According to the bill, the European Financial Stability Facility, the euro zone's transitional rescue fund, will lend Greece the money to carry out the buyback. The ECB will act as an intermediary in this transaction, buying the bonds on Greece's behalf.
Specifically, the draft legislation says that under the "ECB Credit Enhancement Facility Agreement [there will be] provision of financial assistance, up to the total amount of €35 billion, in order to offer the Hellenic Republic the ability to finance the possible buyback of its bonds that have been offered as collateral in the euro system, with EFSF bonds."
The euro system is the network of the 17 national central banks of countries that share the euro.
The measure, first discussed in July will be necessary because, after the bond swap that will restructure Greece's privately held debt, the country is expected to be declared in selective default, rendering its bonds of a quality too low to be held as collateral. The bill acknowledges that this bond-buyback plan will temporarily increase Greece's debt burden.
The EFSF is a special-purpose vehicle incorporated in Luxembourg. It is endowed with €440 billion worth of guarantees from 14 of the 17 euro-zone countries. Greece, Portugal and Ireland—the three euro-zone countries receiving bailouts—do not contribute to the EFSF.

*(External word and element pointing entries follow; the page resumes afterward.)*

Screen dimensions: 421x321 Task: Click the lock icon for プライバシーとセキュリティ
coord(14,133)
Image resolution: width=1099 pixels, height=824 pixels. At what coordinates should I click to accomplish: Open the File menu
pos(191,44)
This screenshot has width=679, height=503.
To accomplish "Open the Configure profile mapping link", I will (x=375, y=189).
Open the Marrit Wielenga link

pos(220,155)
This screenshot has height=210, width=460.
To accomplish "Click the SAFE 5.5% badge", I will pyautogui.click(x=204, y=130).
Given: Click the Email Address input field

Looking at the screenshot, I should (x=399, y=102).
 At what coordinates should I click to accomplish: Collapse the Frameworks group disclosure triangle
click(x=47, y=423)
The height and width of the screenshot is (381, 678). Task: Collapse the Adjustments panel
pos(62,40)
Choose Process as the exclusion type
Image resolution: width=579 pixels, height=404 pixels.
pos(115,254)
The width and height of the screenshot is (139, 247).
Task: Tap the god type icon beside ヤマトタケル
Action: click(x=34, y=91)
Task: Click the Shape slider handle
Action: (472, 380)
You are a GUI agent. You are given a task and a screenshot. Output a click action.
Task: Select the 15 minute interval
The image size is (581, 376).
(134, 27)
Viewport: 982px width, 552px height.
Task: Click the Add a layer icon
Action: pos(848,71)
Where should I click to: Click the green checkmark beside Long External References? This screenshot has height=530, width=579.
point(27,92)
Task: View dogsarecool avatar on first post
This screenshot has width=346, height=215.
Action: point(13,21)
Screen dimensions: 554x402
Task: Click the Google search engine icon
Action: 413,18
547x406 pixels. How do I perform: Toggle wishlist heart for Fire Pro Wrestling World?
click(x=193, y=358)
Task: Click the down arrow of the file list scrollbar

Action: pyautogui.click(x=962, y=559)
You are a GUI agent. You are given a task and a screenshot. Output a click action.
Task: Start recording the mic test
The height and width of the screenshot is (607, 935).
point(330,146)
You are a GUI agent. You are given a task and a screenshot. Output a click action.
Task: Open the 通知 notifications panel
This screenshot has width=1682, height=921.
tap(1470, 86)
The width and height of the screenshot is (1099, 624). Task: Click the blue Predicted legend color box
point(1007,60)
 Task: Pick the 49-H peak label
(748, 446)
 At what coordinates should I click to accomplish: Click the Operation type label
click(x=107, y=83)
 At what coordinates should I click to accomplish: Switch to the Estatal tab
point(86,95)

The bill also formally states that Greece will issue €70 billion in new bonds to offer bondholders in exchange for their old bonds, which will undergo a 50% reduction in face value.
An additional €30 billion will be provided in the form of bonds issued by the EFSF and will be offered to private creditors as a "sweetener."
The law does not offer detail on the interest rate the new bonds will carry, but it does say the yields will be linked to the country's growth rate.
Over the next few days, Greece is also expected to unveil legislation on other aspects of the debt-swap plan, including the introduction of retroactive collective-action clauses to bind private-sector creditors who are reluctant to take losses.
The program—laid out in the legislation and more than a dozen accompanying documents—also sets new, easier budget targets for Greece as well as revised goals for its long-delayed privatization program.
According to a separate draft document, Greece will aim to raise €50 billion from privatizations over the "medium term" rather than by 2015 as it had previously committed.
But by the end of 2012, Greece should aim for €4.5 billion from privatizations, including the roughly €1.5 billion that it has raised to date. By the end of 2015, the goal is to have raised €15 billion.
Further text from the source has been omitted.